PARIS — Francois Hollande was elected France’s first Socialist president in nearly two decades on Sunday, dealing a humiliating defeat to incumbent Nicolas Sarkozy and vowing change in Europe.
The result will have major implications for Europe as it struggles to emerge from a financial crisis and for France, the eurozone’s second-largest economy and a nuclear-armed permanent member of the U.N. Security Council.
With only votes from abroad left to count, Hollande had won with 51.67% of the vote to 48.33% for Sarkozy, becoming France’s first Socialist president since Francois Mitterrand left office in 1995.
Greeted after his win by a huge throng of supporters in Paris’s iconic Place de la Bastille, Hollande hailed his victory as part of a movement rising in Europe against fiscal austerity.
“You are much more than a people who want change. You are already a movement that is rising across all of Europe and maybe the world,” he told the cheering masses.
He has wasted no time in pushing his agenda.
He told a crowd in his hometown of Tulle that “France chose change,” warning fellow European leaders he would move ahead with his vow to refocus EU fiscal efforts on growth.
“This is the mission that is now mine: to give the European project a dimension of growth, employment, prosperity—in short, a future,” he said.
“This is what I will say as soon as possible to our European partners and first of all to Germany… We are not just any country on the planet, just any nation in the world, we are France.”
Sarkozy conceded defeat and indicated that he intends to step back from frontline politics.
“The French people have made their choice… Francois Hollande is president of France and he must be respected,” the outgoing leader told an emotional crowd of supporters. “In this new era, I will remain one of you, but my place will no longer be the same. My engagement with the life of my country will now be different.”
Sarkozy stopped short of confirming his retirement, but leaders in his right-wing UMP party told AFP he had told them he would not lead them into June parliamentary elections.
Hollande and his team urged supporters to give the Socialists a strong mandate in the two-round parliamentary vote on June 10 and 17.
“There is still much to do in the months to come, first of all to give a majority to the president,” Hollande told the crowd in Paris.
Two polls released Sunday showed the Socialists and Sarkozy’s right-wing UMP party neck-and-neck ahead of the vote, with 31% planning to vote Socialist and 30% for the UMP.
Hollande led in opinion polls throughout the campaign and won the April 22 first round with 28.6% to Sarkozy’s 27.2%—making the right-winger the first-ever incumbent to be trailing in the first round.
Gray skies and rain showers greeted voters across much of France, but turnout was high.

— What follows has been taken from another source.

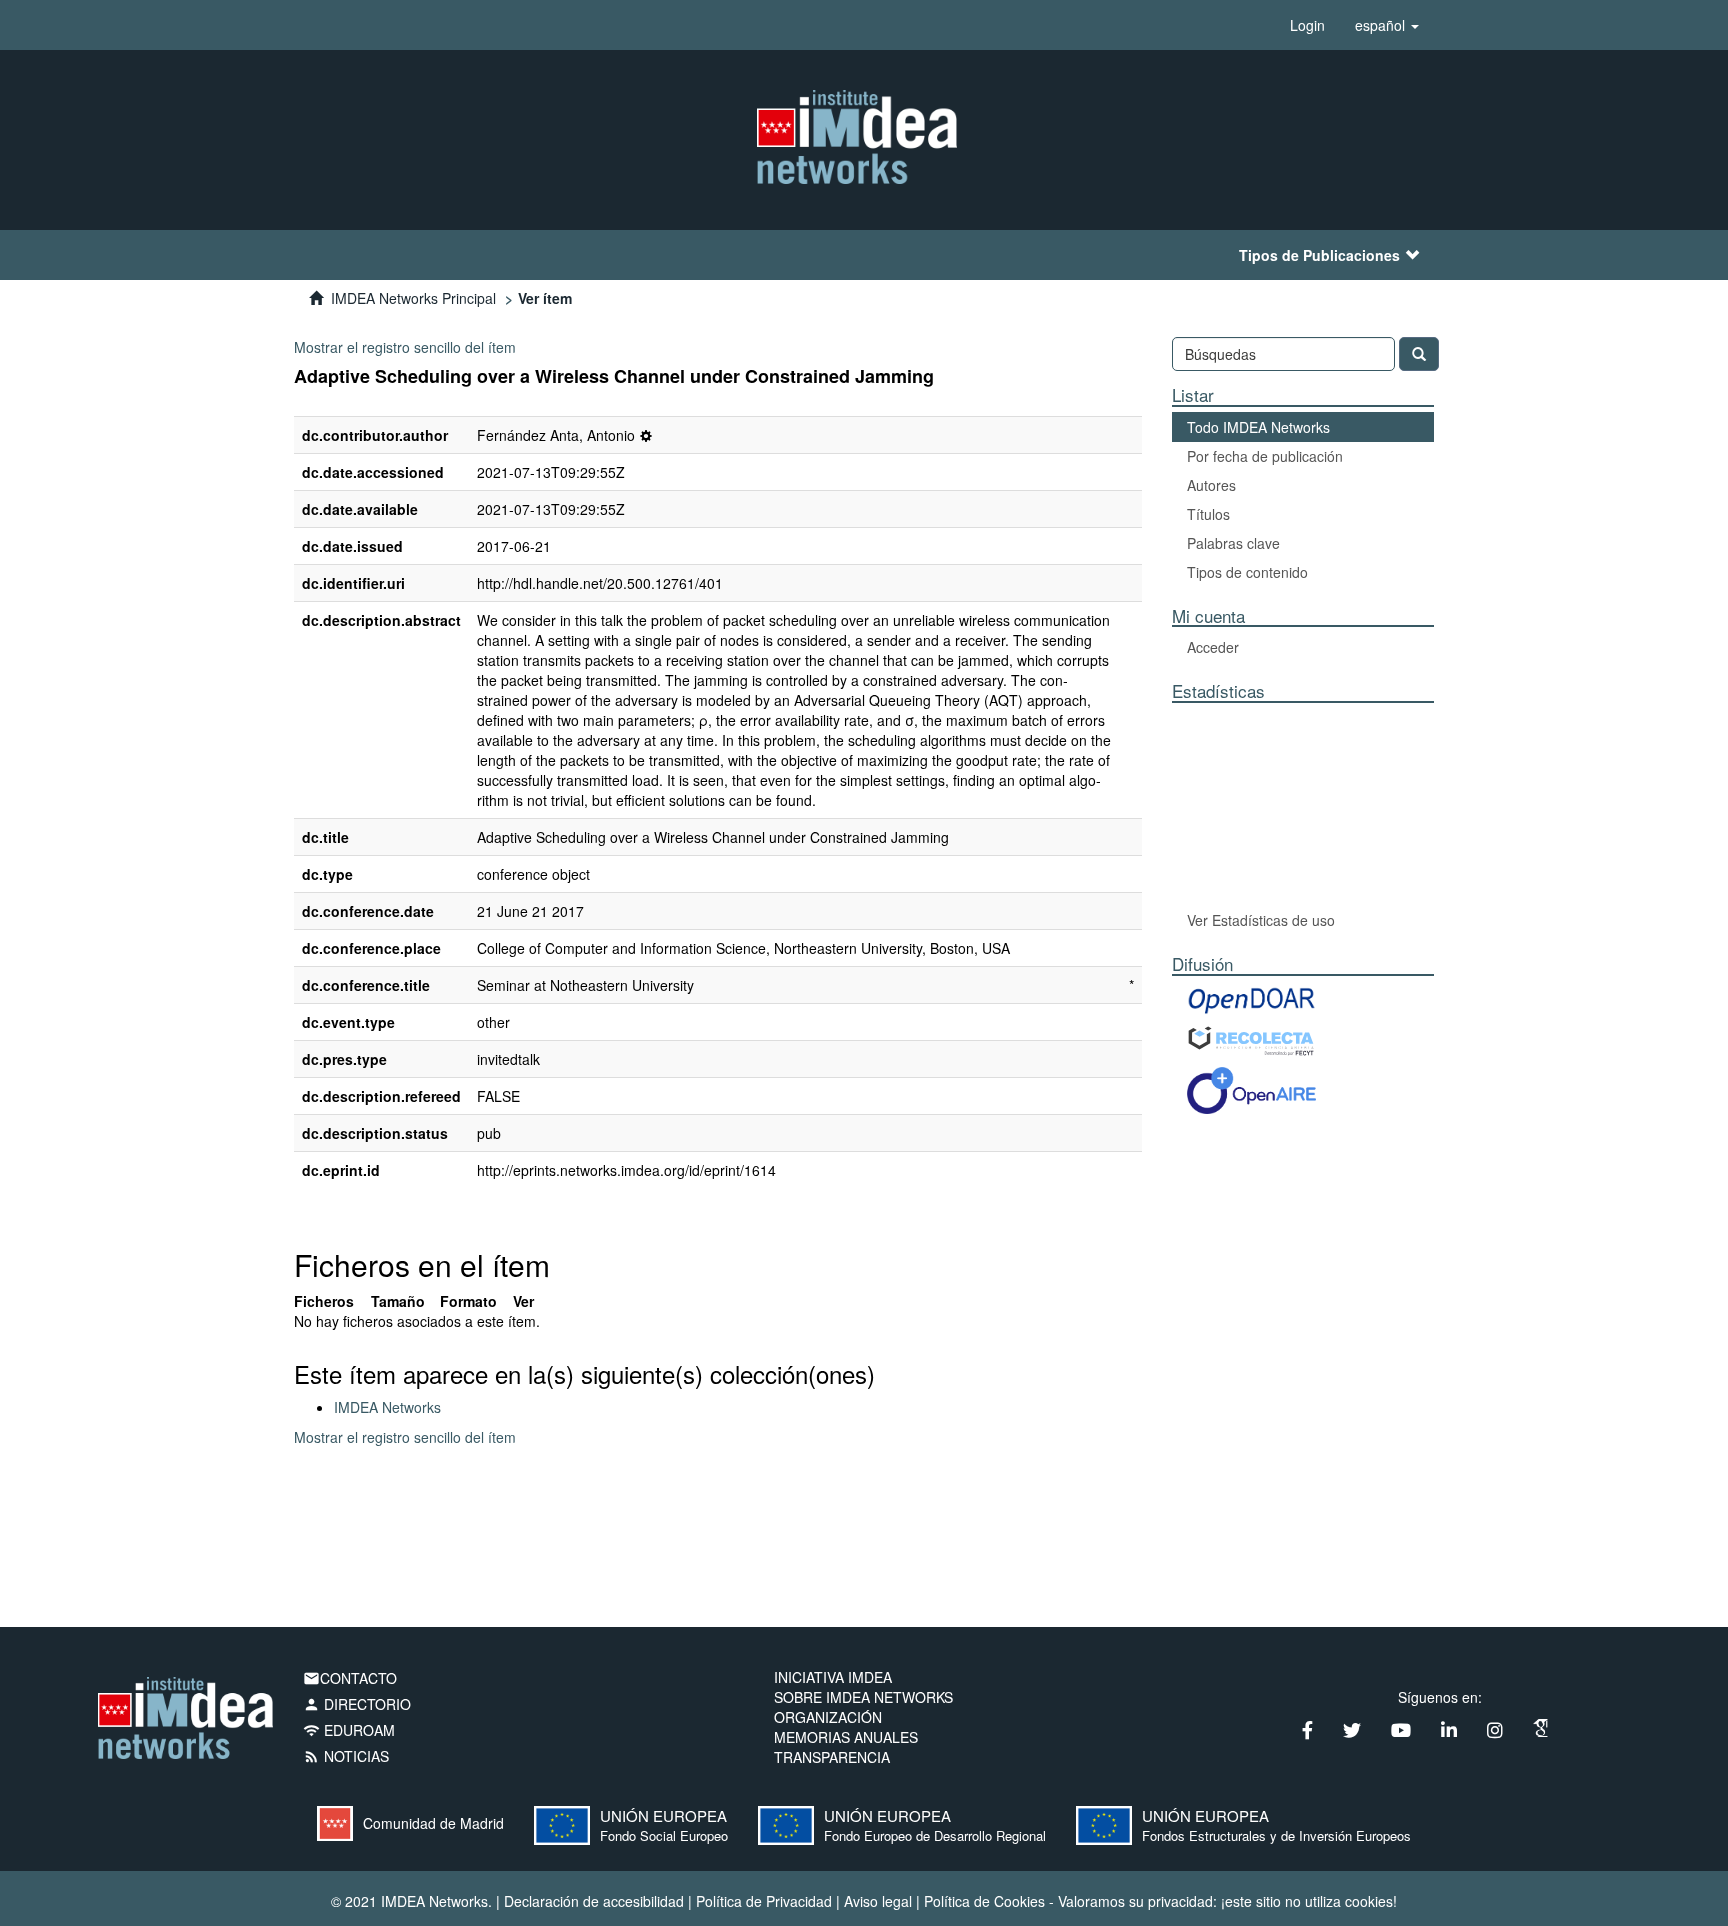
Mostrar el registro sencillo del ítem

The latest interior ministry figures said 81.03% of the 46 million eligible voters had turned out.
The election was marked by fears over European Union-imposed austerity and globalization, and Hollande has said his first foreign meeting will be with German Chancellor Angela Merkel—the key driver of EU budget policy.

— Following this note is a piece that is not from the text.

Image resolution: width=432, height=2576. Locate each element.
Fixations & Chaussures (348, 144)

The 57-year-old Socialist has vowed to renegotiate the hard-fought fiscal austerity pact signed by EU leaders in March to make it focus more on growth.
Hollande appeared to be winning over European leaders quickly on Sunday, with some capitals already echoing his call for growth measures.
Germany reached out, with Merkel inviting Hollande to Berlin and her foreign minister vowing to work with Paris on a growth pact.
“The chancellor invited the French president-elect Hollande to come to Berlin as soon as possible after his inauguration,” Merkel’s spokesman Steffen Seibert said after a phone call between the pair.
“We will work together on a growth pact,” Foreign Minister Guido Westerwelle told reporters in Berlin. “I am confident the Franco-German friendship will be further deepened.”
On the domestic front, Hollande has said he will move quickly to implement his traditionally Socialist tax-and-spend program, which includes boosting taxes on the rich, increased state spending and hiring 60,000 teachers.
Sarkozy fought a fierce campaign, saying a victory for Hollande would spark market panic and financial chaos. He called him a “liar” and “slanderer” in the final days of the race.
But he failed to overcome deep-rooted anger at meager economic growth and increasing joblessness, and disappointment after he failed to live up to the promises of his 2007 election.
Sarkozy, 57, was also deeply unpopular on a personal level, with many voters turned off by his flashy “bling bling” lifestyle—exemplified by his marriage to former supermodel Carla Bruni—and aggressive behavior.
The first round of the election last month saw a record 18% score for Marine Le Pen of the far-right, anti-immigrant and anti-Europe National Front.
Sarkozy turned increasingly to the right ahead of the run-off, vowing to restrict immigration and “defend French values.” But Le Pen refused to call on her supporters to back him and she cast a blank ballot.
Hollande is expected to be sworn in by May 15.
After seeing Merkel he will set off for a series of international meetings, including a G8 summit in the US on May 18-19 and NATO gathering in Chicago on May 20-21.
In a telephone call, U.S. President Barack Obama invited Hollande for talks before the G8 summit, expressing hope the pair would work “closely,” White House spokesman Jay Carney said.